6.5 Objection to direct marketing
If you no longer wish to receive direct marketing commercial information, you can request that We cease the use of your Personal data for this purpose and We will do so without undue delay. In such case, you will no longer be able to benefit from some of Our Services or specific features for which this category of processing is essential (i.e. the receipt of (personalized) marketing and promotional materials).
If you only withdraw the specific consent you gave to get commercial information, you will not get any more commercial information of third parties unrelated to the Loyalty Program. Please be aware that you will only get commercial information related to the Loyalty Program, including events and offers from the Shopping Centre, which is an essential part of the Loyalty Program.

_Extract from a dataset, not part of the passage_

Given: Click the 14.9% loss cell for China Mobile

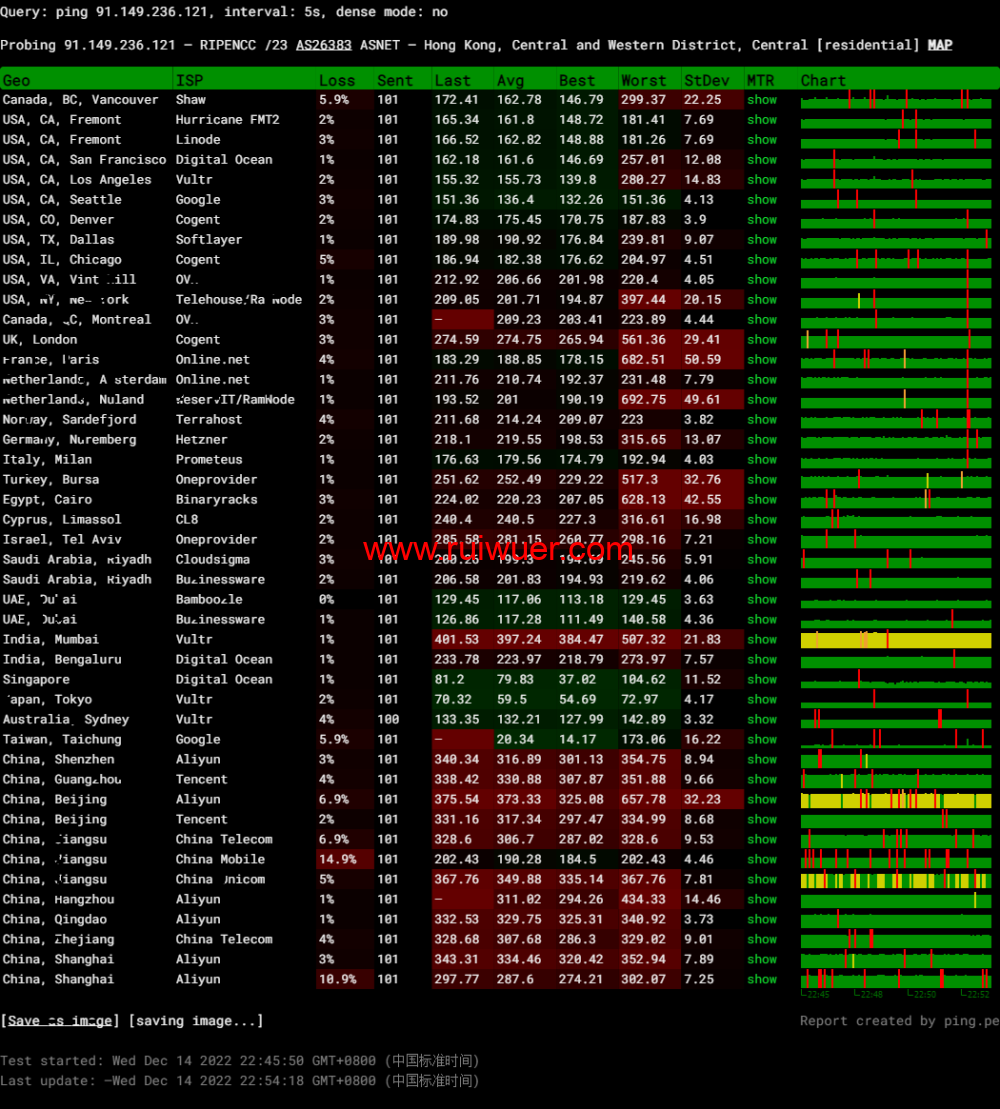Looking at the screenshot, I should pyautogui.click(x=337, y=860).
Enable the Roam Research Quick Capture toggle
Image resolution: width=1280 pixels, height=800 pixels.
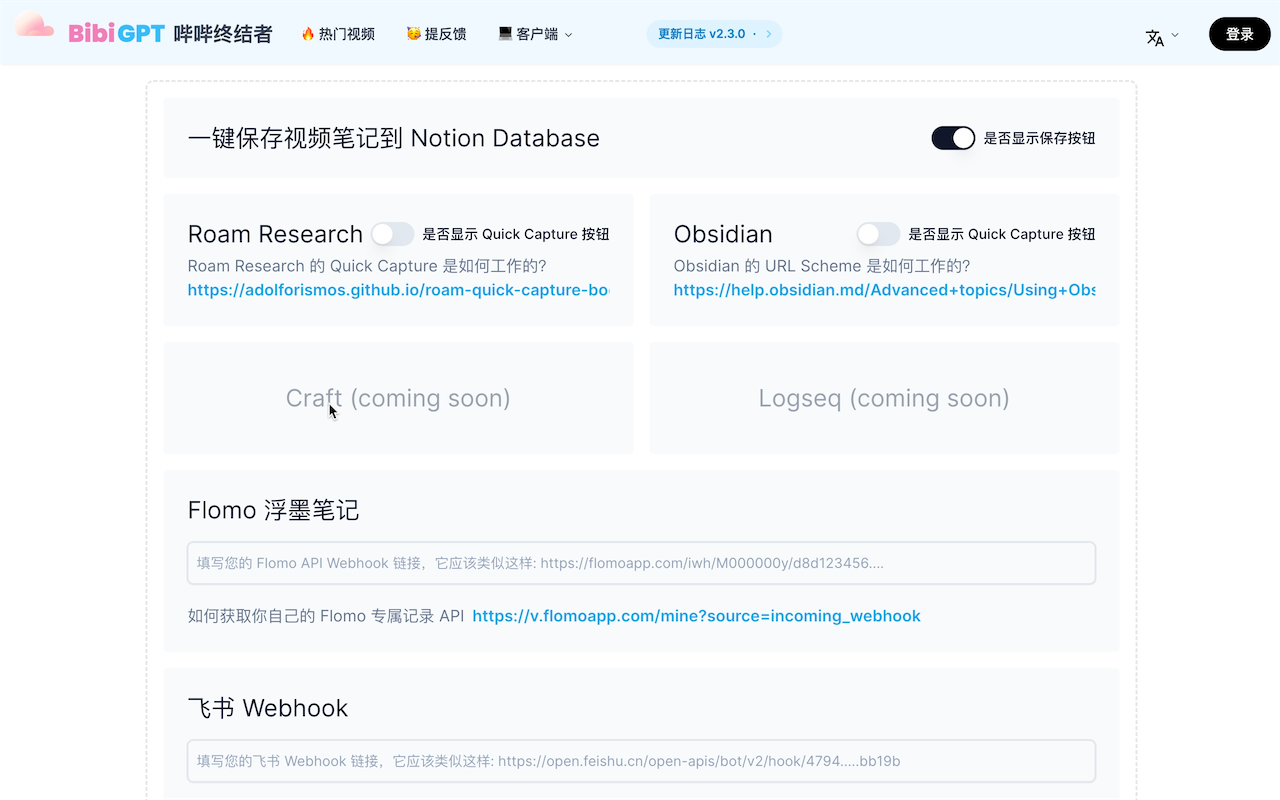click(392, 233)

6.6 Objection to receive Loyalty Program information and offers
If you no longer wish to receive Loyalty Program information, you can request that We cease the use of your Personal data for these purposes and We will do so without undue delay. In such case, you will no longer be able to benefit from some of Our Services or specific features for which the processing of this category of Personal data is essential.
6.7 Portability of your Personal data
You have the right to receive the Personal data relating to you and which you have provided to Us. Upon request, your Personal data will be provided to you in commonly used and machine readable format without undue delay from receipt of your request. If you request so, your Personal data can be sent to a third party (another data controller) which you will identify in your request, unless such request would adversely affect rights or freedoms of others and was technically unfeasible.

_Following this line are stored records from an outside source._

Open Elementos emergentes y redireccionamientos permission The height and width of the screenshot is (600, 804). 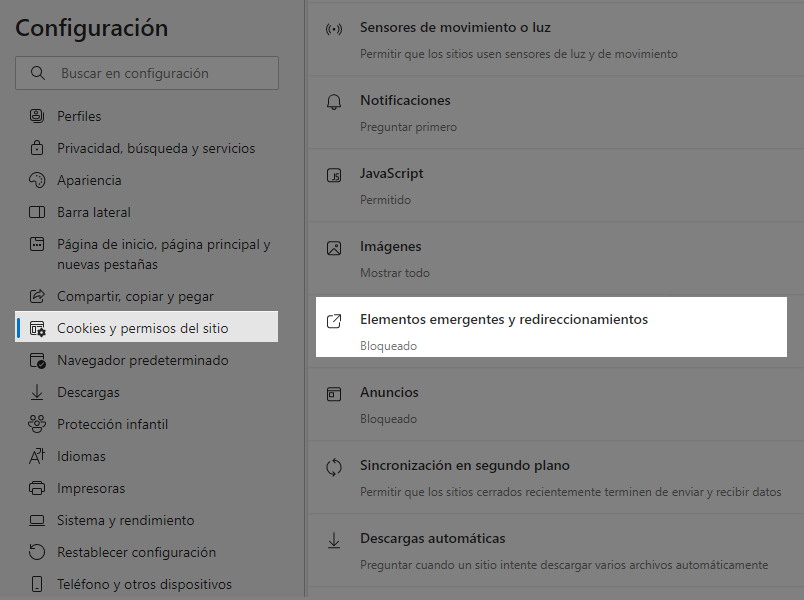[551, 327]
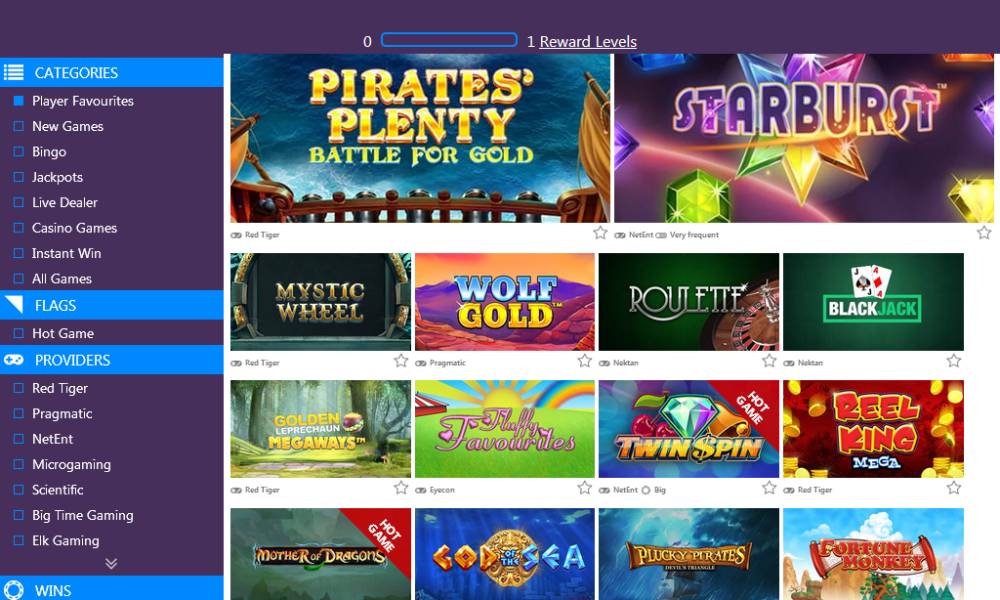The image size is (1000, 600).
Task: Star the Fluffy Favourites game
Action: [x=585, y=488]
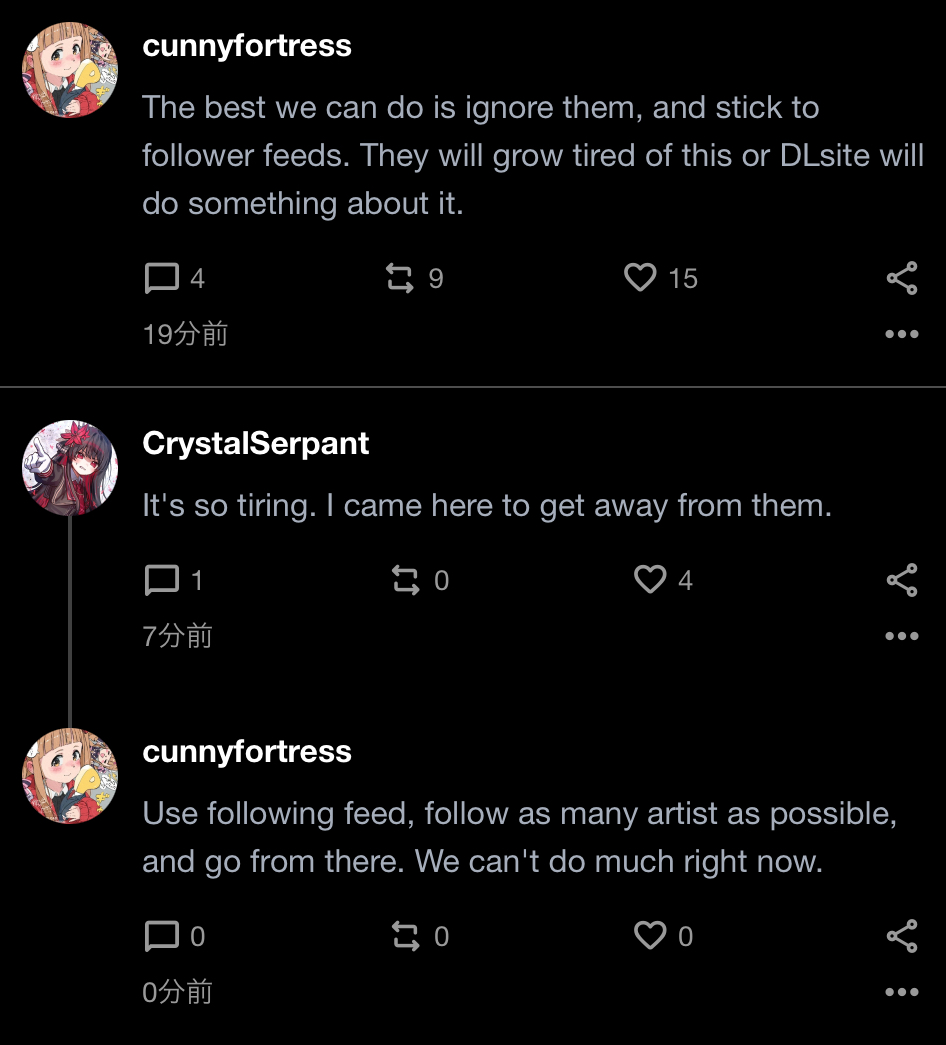
Task: Share CrystalSerpant's post
Action: 902,580
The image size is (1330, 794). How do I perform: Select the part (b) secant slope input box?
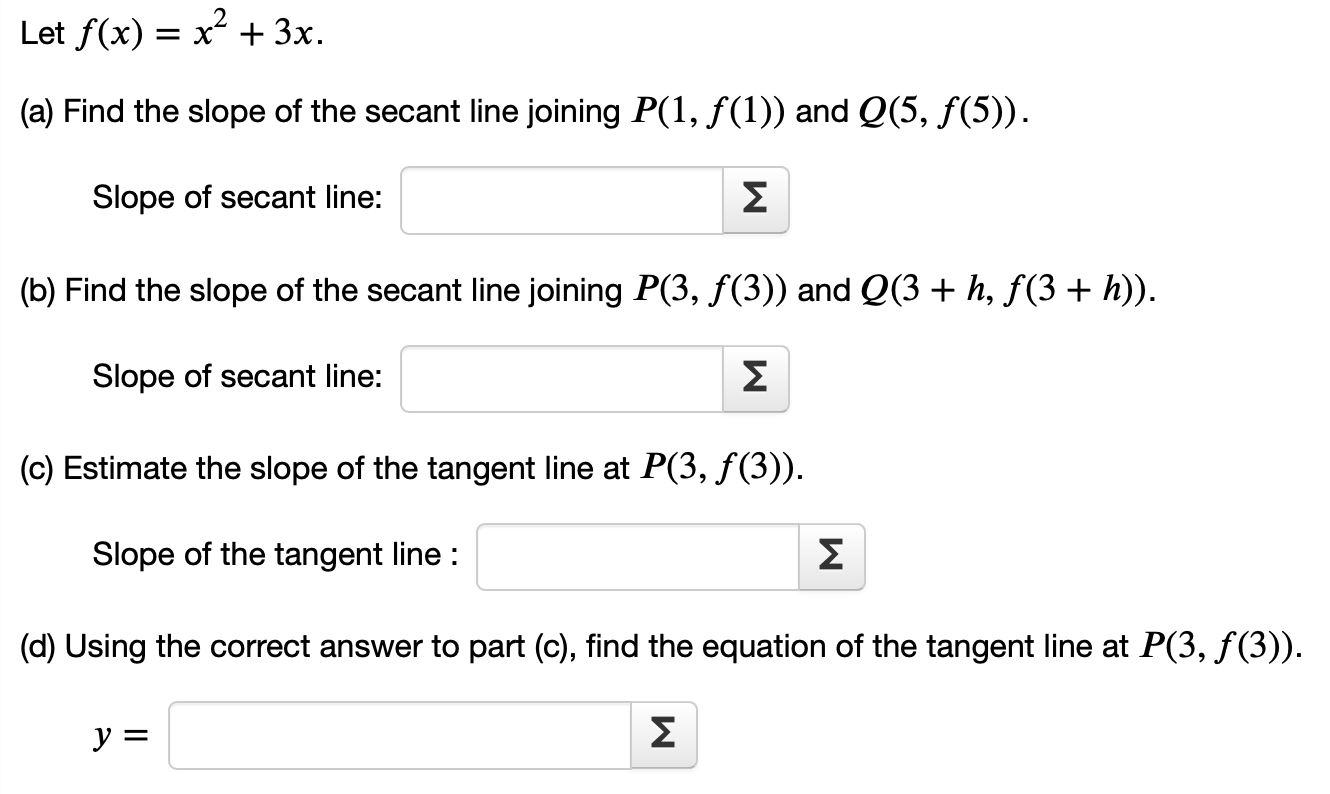point(560,378)
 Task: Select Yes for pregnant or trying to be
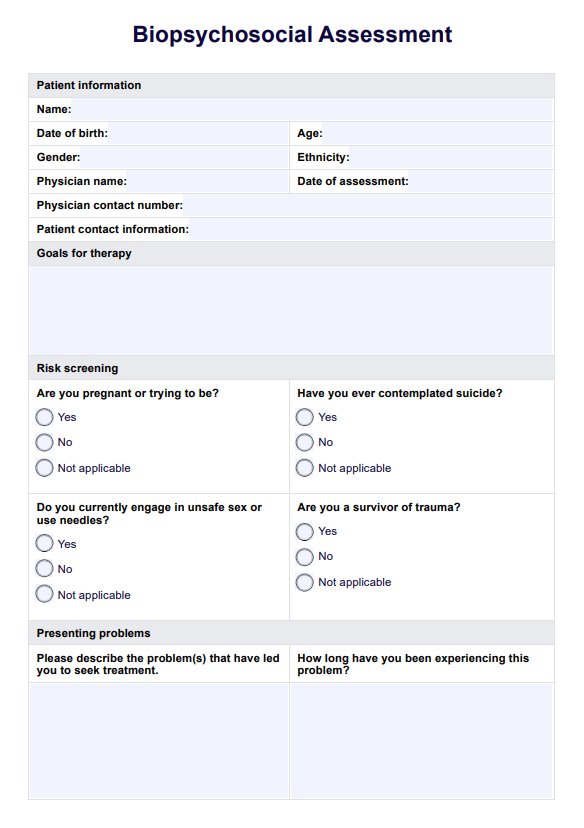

6.8 Withdrawal of your consent(s)
If you no longer wish to receive communications, please refer to sections 6.5 and/or 6.6. If you no longer want to take part in the Loyalty Program and/or you do not longer want to benefit from the Loyalty Points Collection and/or do not longer want to use the App, you can withdraw your given consent(s) at any time without any reason. Please contact the relevant Data Controller via email or directly at the info/welcome desk in the Centre. We will block your Personal data for any further processing. Please note that the withdrawal of your consent does not affect lawfulness of any processing done on the understanding that you have given your consent before.
You will also have the possibility directly on your Loyalty Account to:
Deactivate your Loyalty Account
Please be aware that it is not possible to use the Loyalty Program Services or part of the Services, notably the Loyalty Points Collection if you withdraw your consent(s).

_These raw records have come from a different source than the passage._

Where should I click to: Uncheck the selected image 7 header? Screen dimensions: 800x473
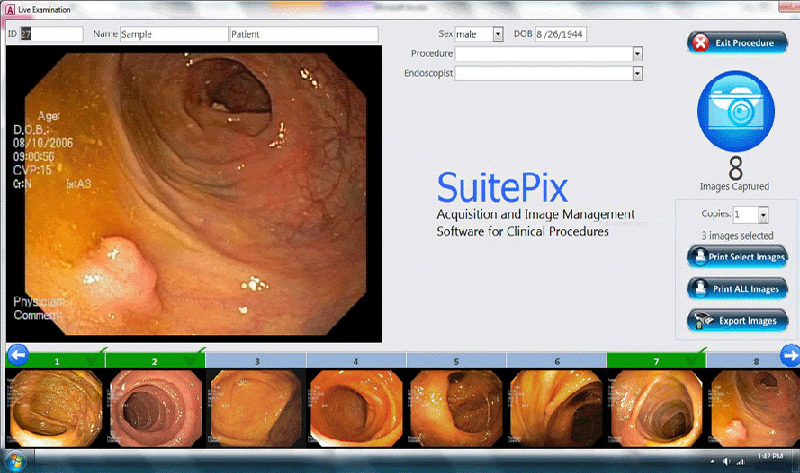coord(656,359)
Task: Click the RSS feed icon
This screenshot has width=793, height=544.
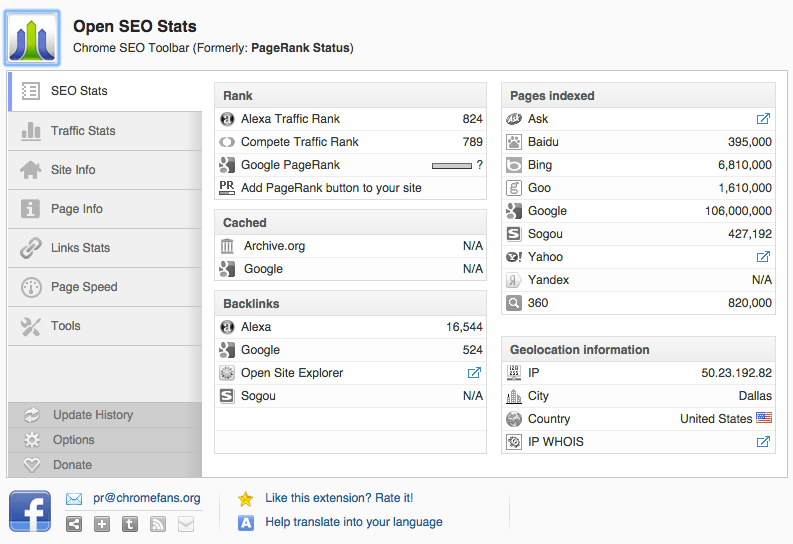Action: [x=158, y=524]
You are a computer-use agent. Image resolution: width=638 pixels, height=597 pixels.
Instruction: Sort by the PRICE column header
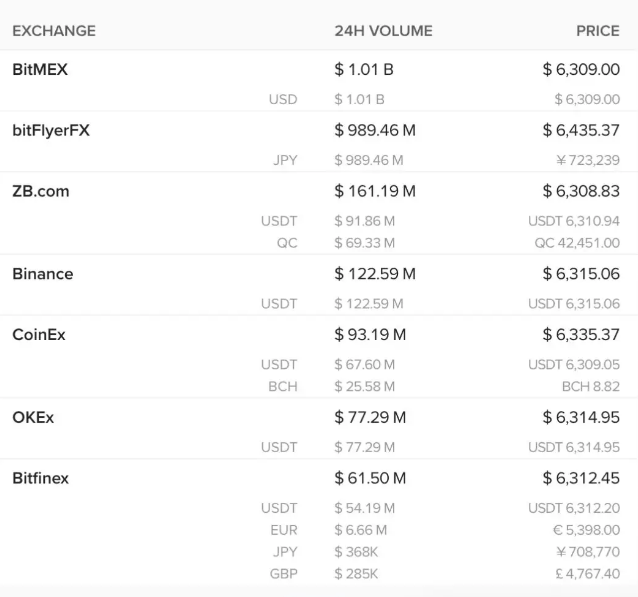[598, 31]
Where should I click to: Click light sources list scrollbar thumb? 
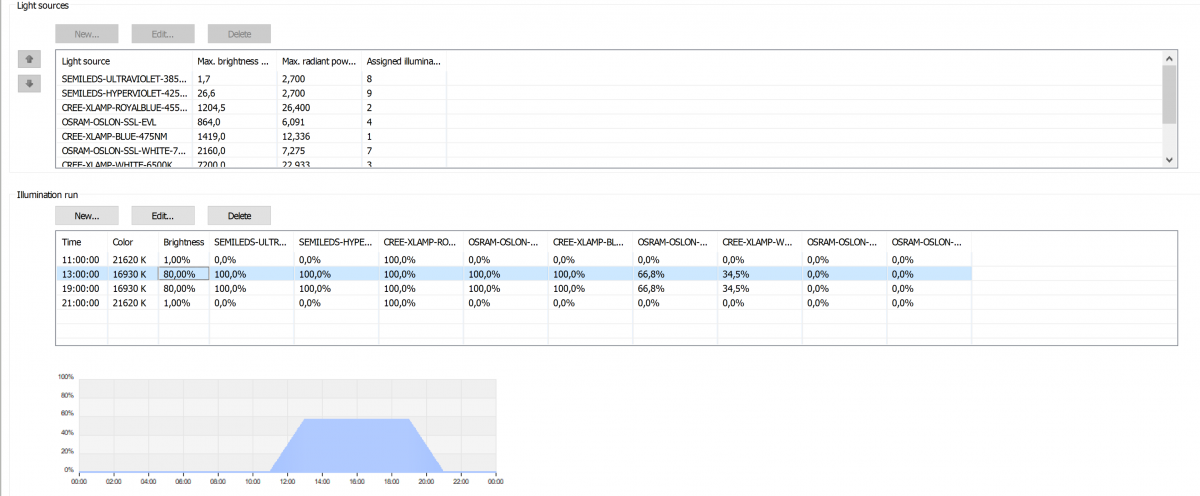[x=1170, y=94]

You can deactivate the additional services such as “Smart Park” and “In & Out” at the App-settings. A separate withdrawal of your consent is not needed in this case.
6.9 Complaint to a data protection Authority
You have the right to submit a complaint concerning the data processing activities to:
Commission Nationale de l’Informatique et des Libertés
3, place de Fontenoy
6.10 Right to specify guidelines regarding the use of your personal data after your death
Please note that you have the right to specify guidelines regarding the use of your Personal data after your death.
Please contact Us at the following address: email@example.com
7. Provision of Personal data
8. Automated decision making / profiling
There is currently no automated decision-making process or profiling which would legally affect you or otherwise significantly affects you. However, We will provide you with specific offers based on your individual Personal data and the analysis of your user behavior.